━━━━━ Data for analysis ━━━━━
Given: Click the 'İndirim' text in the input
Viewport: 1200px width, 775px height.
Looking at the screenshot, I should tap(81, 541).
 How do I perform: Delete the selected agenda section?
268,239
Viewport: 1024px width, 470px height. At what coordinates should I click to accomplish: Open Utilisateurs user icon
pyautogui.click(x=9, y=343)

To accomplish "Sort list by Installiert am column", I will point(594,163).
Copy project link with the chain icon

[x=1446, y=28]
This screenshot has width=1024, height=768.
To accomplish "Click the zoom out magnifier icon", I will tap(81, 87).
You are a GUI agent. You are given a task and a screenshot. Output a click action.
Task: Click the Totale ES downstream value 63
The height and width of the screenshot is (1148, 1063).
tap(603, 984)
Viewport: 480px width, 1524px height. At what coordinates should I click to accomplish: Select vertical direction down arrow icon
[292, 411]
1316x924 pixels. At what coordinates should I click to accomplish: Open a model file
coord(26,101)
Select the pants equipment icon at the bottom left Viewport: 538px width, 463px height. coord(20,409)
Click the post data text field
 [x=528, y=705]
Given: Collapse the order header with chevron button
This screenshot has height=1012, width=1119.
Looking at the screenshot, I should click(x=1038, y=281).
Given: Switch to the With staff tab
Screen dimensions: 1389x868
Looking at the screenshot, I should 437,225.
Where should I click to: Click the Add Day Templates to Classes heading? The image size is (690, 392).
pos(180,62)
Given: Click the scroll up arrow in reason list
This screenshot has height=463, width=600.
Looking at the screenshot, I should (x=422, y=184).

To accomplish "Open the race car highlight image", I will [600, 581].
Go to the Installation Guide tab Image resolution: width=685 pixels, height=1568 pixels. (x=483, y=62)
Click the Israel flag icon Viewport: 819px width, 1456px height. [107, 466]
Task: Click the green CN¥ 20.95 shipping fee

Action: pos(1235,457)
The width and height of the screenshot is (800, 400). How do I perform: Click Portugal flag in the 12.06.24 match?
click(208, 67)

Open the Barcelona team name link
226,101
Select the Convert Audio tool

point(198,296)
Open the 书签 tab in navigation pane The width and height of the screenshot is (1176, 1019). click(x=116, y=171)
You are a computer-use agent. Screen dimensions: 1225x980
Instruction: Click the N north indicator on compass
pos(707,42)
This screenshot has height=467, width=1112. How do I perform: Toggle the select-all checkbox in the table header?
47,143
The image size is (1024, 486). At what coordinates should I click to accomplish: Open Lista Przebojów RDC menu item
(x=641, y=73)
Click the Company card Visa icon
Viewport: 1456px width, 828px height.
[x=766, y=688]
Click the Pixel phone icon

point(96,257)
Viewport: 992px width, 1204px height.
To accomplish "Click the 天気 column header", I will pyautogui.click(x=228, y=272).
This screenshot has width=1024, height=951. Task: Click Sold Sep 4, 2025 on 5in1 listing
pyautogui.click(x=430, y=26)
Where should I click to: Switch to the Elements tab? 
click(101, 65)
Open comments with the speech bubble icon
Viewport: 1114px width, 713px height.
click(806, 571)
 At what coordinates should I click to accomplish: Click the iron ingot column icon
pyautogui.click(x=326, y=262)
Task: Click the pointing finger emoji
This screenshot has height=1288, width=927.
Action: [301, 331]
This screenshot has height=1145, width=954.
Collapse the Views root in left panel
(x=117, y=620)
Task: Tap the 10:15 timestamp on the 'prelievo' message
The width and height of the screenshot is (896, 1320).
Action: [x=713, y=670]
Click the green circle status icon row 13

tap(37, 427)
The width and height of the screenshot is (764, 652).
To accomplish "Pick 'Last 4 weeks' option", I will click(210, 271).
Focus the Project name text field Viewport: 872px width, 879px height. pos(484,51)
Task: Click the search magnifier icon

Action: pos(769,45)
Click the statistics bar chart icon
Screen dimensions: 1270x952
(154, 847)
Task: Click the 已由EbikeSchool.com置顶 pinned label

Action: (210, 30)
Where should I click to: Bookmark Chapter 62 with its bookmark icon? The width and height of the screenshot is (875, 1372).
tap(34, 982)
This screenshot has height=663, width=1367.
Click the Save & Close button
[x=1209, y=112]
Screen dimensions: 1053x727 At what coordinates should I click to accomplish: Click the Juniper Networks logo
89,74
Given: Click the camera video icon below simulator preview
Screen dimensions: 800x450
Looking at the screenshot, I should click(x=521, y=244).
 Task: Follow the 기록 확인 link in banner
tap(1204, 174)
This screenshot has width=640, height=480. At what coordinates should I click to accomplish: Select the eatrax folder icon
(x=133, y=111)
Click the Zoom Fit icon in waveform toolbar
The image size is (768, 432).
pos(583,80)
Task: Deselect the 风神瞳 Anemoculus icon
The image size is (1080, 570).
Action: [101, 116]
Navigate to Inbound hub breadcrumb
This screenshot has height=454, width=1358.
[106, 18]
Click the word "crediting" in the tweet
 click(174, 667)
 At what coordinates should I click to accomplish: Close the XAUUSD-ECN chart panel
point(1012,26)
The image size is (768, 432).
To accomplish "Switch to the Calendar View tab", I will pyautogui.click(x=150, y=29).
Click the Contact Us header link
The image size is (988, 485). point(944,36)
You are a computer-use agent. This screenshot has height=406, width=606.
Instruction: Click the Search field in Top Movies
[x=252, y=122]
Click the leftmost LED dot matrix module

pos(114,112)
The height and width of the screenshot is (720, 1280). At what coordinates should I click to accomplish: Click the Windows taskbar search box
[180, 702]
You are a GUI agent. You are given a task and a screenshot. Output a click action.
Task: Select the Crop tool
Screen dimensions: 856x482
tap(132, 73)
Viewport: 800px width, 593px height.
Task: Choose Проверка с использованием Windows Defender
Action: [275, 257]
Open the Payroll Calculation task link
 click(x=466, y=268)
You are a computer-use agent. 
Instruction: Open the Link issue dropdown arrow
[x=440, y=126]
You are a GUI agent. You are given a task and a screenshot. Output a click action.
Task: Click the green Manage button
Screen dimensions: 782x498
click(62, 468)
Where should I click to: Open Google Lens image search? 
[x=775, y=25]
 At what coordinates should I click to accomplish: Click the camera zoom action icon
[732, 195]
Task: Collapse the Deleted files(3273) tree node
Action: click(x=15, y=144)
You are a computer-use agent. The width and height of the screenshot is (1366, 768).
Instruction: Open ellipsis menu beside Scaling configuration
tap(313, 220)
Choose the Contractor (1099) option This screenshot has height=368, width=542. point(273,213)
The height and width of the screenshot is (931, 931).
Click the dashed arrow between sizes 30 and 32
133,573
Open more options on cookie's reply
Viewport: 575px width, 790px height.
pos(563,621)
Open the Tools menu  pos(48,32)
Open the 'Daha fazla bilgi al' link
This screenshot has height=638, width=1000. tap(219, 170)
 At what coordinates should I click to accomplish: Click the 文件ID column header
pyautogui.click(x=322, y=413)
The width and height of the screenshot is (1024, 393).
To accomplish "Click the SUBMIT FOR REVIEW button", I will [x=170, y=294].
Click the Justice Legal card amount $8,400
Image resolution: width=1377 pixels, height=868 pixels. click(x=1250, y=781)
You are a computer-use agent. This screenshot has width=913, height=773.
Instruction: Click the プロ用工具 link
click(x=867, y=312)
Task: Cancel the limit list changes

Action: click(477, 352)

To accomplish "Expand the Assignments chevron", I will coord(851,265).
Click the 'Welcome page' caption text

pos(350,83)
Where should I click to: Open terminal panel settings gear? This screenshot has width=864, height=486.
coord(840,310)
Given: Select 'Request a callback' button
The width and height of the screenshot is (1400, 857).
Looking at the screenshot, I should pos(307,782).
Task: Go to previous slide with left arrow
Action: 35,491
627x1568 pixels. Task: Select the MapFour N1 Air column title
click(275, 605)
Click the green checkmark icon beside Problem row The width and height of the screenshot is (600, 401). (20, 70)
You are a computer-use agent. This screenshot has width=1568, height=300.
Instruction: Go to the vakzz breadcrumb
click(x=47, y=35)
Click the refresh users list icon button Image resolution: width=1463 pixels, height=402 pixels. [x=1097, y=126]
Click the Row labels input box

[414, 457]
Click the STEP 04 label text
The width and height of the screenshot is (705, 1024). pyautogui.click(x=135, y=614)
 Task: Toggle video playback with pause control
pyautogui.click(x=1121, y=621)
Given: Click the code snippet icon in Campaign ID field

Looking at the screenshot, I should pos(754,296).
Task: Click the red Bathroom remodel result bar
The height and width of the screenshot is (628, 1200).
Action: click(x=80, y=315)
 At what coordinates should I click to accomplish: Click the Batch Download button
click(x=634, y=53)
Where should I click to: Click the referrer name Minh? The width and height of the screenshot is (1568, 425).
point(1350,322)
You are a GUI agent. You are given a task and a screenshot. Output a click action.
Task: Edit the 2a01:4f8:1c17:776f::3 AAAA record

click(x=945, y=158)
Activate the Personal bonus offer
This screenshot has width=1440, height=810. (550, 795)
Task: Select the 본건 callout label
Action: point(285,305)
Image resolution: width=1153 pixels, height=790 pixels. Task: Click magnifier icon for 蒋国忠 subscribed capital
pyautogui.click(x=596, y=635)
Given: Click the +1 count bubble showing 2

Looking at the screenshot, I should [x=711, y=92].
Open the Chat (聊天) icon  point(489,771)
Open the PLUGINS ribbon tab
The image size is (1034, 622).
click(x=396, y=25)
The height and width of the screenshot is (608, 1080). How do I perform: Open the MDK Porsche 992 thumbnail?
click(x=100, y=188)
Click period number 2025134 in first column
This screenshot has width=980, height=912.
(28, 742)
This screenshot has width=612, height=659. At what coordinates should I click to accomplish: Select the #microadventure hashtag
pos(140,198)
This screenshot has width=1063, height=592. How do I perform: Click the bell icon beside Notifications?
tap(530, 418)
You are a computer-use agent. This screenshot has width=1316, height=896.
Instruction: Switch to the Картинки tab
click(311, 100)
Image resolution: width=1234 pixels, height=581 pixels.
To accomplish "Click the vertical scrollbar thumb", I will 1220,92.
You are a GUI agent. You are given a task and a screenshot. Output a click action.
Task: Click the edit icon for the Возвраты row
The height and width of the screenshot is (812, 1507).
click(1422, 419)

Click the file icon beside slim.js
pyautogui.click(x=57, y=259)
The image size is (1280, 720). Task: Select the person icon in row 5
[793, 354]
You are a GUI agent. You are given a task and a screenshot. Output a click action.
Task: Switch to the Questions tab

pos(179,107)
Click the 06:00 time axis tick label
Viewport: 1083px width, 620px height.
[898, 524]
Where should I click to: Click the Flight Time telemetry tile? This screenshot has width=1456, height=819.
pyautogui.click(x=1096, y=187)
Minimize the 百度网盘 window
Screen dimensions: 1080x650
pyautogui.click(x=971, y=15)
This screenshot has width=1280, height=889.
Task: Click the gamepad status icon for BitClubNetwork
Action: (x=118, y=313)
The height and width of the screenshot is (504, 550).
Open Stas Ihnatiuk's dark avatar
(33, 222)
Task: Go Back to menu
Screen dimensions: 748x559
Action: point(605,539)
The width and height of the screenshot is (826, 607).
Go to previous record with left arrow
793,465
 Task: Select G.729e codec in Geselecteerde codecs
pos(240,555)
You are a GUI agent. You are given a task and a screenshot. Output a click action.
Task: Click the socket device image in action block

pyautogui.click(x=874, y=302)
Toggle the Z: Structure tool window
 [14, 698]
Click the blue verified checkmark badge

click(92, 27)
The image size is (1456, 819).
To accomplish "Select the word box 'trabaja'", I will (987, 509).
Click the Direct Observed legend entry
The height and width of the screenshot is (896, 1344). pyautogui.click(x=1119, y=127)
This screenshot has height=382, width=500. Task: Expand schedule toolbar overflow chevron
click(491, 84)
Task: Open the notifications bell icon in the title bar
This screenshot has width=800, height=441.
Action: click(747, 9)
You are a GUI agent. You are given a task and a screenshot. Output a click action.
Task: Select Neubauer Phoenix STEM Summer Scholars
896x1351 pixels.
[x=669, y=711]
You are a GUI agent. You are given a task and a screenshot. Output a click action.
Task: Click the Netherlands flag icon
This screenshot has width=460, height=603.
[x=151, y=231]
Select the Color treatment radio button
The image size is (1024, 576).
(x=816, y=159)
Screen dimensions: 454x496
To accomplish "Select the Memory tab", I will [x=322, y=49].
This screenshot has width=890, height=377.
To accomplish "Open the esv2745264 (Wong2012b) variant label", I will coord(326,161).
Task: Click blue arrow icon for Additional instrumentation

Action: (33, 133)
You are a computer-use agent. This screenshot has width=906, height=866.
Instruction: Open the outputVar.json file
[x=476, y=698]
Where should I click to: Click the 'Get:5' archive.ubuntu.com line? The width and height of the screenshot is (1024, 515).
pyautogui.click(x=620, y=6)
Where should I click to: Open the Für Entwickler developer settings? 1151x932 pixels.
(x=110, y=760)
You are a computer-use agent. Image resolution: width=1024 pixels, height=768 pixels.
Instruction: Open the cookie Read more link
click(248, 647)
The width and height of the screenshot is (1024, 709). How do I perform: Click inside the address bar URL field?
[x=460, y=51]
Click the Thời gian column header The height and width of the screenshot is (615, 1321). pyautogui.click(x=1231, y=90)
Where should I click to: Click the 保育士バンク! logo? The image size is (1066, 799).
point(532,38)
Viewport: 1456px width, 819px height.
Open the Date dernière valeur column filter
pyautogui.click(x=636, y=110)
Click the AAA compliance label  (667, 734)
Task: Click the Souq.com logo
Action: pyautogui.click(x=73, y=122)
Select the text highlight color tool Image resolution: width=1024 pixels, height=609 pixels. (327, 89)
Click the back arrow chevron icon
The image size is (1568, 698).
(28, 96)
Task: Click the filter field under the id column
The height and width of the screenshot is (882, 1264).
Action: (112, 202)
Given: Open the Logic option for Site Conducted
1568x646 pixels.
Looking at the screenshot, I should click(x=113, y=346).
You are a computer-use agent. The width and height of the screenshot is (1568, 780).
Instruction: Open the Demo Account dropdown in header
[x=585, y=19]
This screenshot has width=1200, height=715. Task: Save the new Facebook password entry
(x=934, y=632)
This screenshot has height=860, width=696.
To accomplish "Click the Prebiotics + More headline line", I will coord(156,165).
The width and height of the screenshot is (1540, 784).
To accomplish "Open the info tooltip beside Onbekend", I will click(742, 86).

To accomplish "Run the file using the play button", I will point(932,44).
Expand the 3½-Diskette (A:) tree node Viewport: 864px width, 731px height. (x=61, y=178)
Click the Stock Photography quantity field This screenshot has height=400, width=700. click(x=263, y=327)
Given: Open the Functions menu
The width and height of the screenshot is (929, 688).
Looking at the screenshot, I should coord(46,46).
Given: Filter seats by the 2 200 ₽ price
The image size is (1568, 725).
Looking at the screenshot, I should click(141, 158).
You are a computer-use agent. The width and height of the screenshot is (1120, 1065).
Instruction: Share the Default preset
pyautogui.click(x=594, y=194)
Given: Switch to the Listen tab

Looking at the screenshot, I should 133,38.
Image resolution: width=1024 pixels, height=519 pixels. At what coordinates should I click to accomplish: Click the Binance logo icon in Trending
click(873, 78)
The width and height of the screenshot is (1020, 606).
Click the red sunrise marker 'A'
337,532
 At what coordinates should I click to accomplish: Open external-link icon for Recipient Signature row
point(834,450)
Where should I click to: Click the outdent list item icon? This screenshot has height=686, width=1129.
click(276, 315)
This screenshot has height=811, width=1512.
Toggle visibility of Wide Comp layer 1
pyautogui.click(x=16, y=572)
━━━━━
*Description of the task*:
In the listing above, transcribe exactly everything from the line containing "Focus the Project" down to the line containing "This screenshot has height=663, width=1367.", including both and nothing more.

*Completed exercise*:
Focus the Project name text field Viewport: 872px width, 879px height. pos(484,51)
Task: Click the search magnifier icon

Action: pos(769,45)
Click the statistics bar chart icon
Screen dimensions: 1270x952
(154, 847)
Task: Click the 已由EbikeSchool.com置顶 pinned label

Action: (210, 30)
Where should I click to: Bookmark Chapter 62 with its bookmark icon? The width and height of the screenshot is (875, 1372).
tap(34, 982)
This screenshot has height=663, width=1367.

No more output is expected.